We’ll do this by adding another class, one that represents an entire list in itself. We’ll give it one field, first, to represent the first ListNode it contains. When we first make a LinkedList, it will be empty (represented by None in the first field).

class LinkedList:
    def __init__(self):
        self.first = None

I wonder…

How would the picture of the Pyret list above change to account for this new LinkedList class? It’s not quite the same shape, and we’ll notice reasons why as we keep going.

What if…

Could we model linked lists more similarly to Pyret, with a ListNode object that takes both the value and the next node? Yes! We’d write something like:

class ListNode:
    def __init__(self, data, next):
        self.data = data
        self.next = next

We’re doing it a bit differently here, because it will be useful.

Updating our examples

Let’s translate those rough Pyret examples into Python code that creates them.

• empty would be LinkedList(): just a list without any ListNodes.
• link(1, empty) would now be …

Bother. We aren’t done; we need some way of appending new values to an existing list.

Implementing append

(All code in this section is in methods inside the LinkedList class; I’ve just left that out for readability.)

Let’s start with an empty method:

    def append(self, data):
        pass

We’ll proceed, as we have before, by making a skeleton of the method and adding details as we go. When append is called with a new piece of data to add, what do we have to work with? Just:

• the data value; and
• the fields of the LinkedList being appended to, which the method calls self.

Probably we’ll need to make a new ListNode object to hold the new data value, so let’s do that now:

new_node = ListNode(data)

Now we need to add it into the list’s chain of nodes. The list gives us one field, self.first, which points to the first node in the list. We could certainly change it:

self.first = new_node

Is that the right thing to do?

The Empty-List Case

Well, sometimes it is. If the list is empty, there is no first node yet, so we’re free to just make the new node the first node in the list. But if the list already contains nodes, we need to traverse the list until we find the end, and then add the new node there. So we’ll split the function, leaving the second case unfinished for now:

    def append(self, data):        
        if not self.first:
            self.first = ListNode(data)
        else:
            pass # ??? need to update LATER in the list

The Non-Empty List Case

Now we need to do 2 things:

• find the last node in the list; and
• add the new node as its successor.

Let’s solve these problems backwards. If we find the last node, making the new node its successor is straightforward:

    last_node.next = ListNode(data)

(Remember that the new node will have None in its next field.)
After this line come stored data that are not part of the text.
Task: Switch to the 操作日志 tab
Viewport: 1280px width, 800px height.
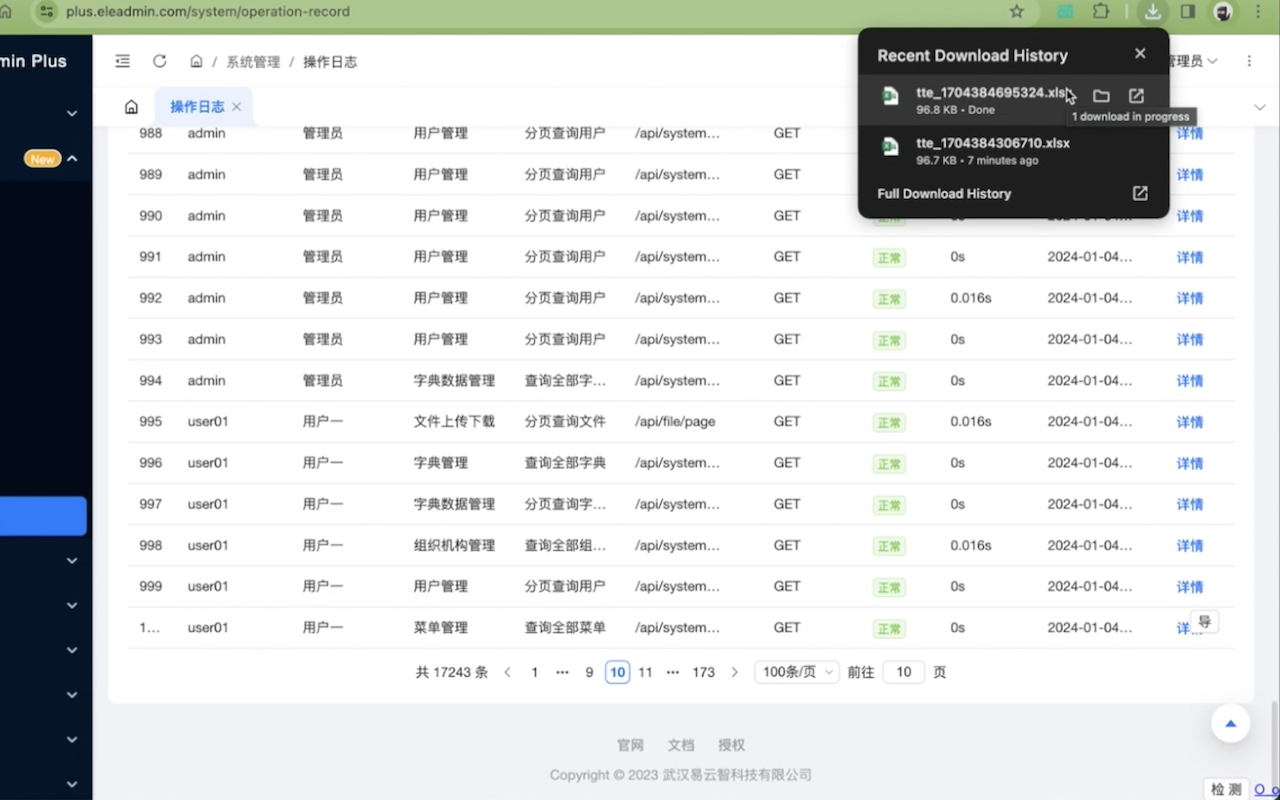Action: tap(197, 106)
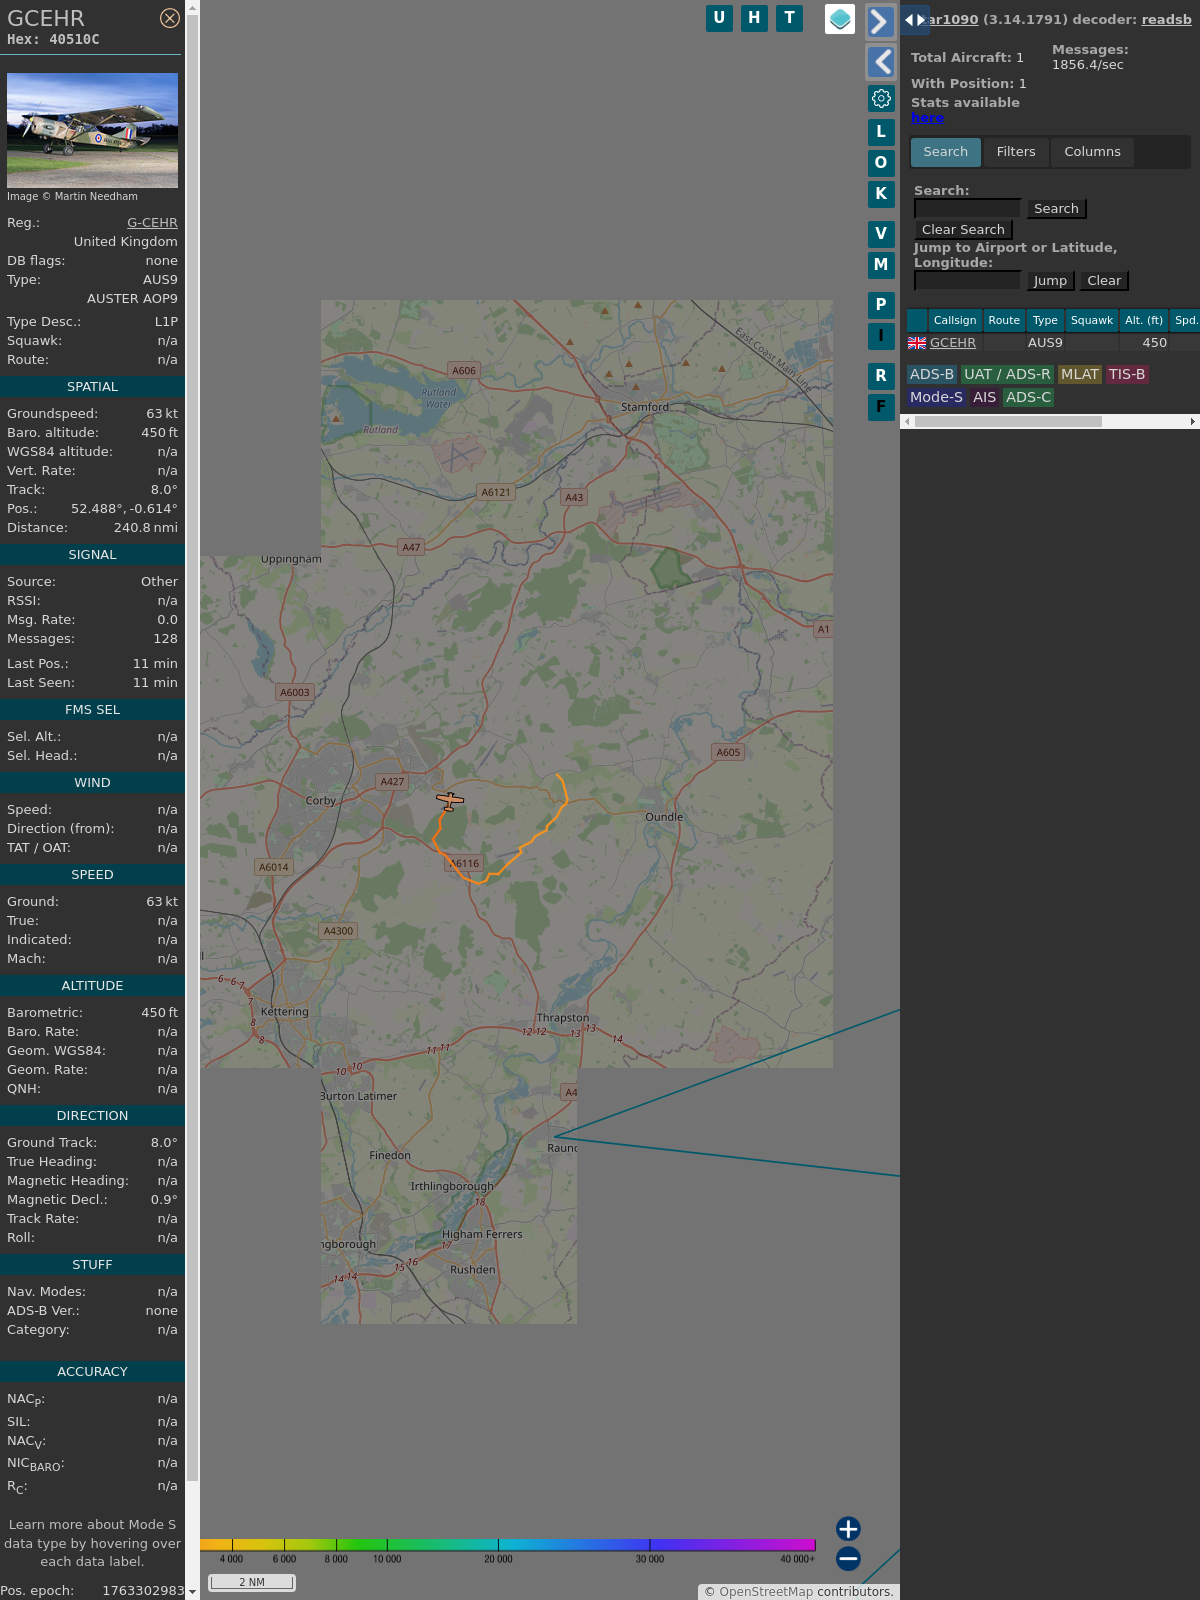The image size is (1200, 1600).
Task: Toggle the MLAT source filter
Action: [1079, 374]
How can we get to the end of the list? We could use a loop, but this is also a great place for recursion, just like it was in Pyret. We can write a function that passes the obligation to add a new value down the list, until (eventually) that obligation can be met:

    # internal helper method, not called from outside the class
    # we'll use the double-underscore convention to label this as "private"
    def __append_to(self, node: ListNode, data):
        if not node.next:
            node.next = ListNode(data)
        else:
            self.__append_to(node.next, data)
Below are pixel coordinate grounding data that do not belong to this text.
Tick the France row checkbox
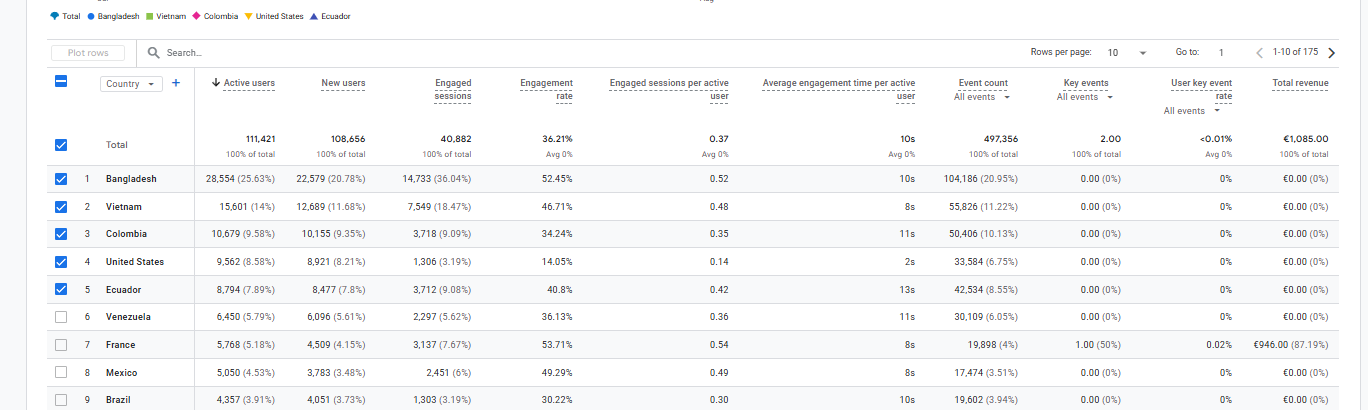 (x=61, y=345)
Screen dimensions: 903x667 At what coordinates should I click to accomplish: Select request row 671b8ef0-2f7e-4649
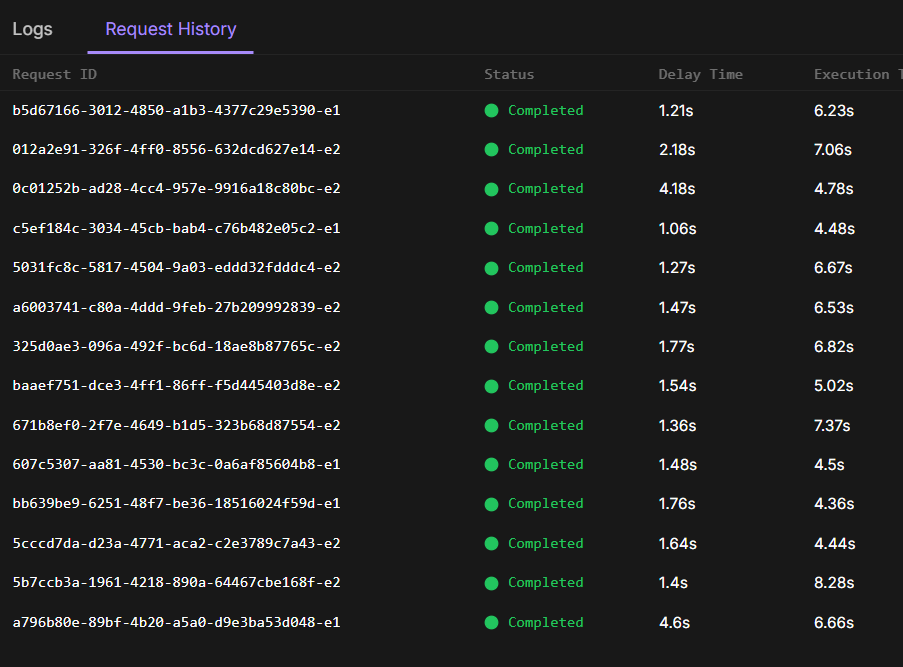[176, 426]

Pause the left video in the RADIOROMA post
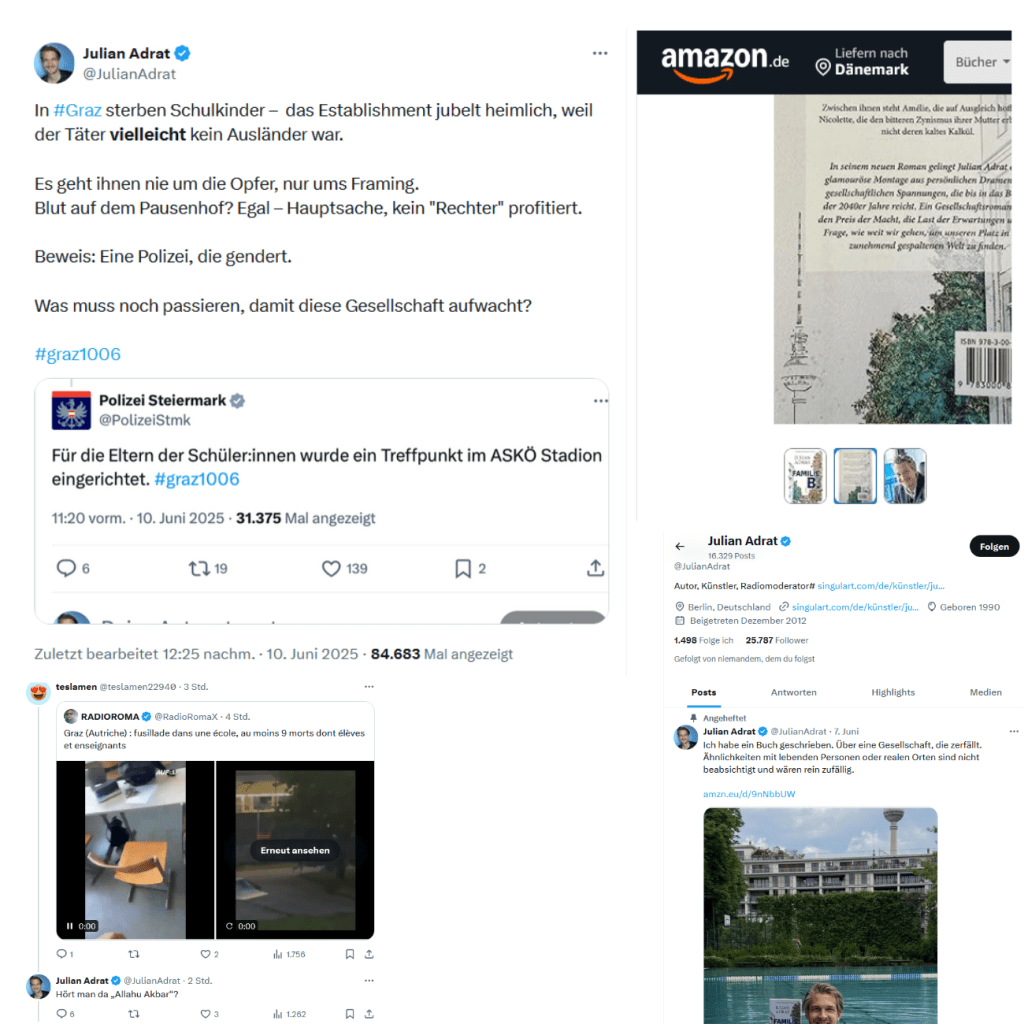[x=70, y=926]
    # this is the method that a caller would invoke
    def append(self, data):
        if not self.first:
            self.fst = ListNode(data)
        else:
            self.__append_to(self.first, data)

And now we’ve written append.

Or have we? We couldn’t write tests easily before, but now we can. And next time we’ll have other methods that we can use to make our tests even better.

(I suggest looking at how the append method works in the VSCode debugger; it will help you see the sequence of steps that Python is taking to add elements to a progressively longer list.)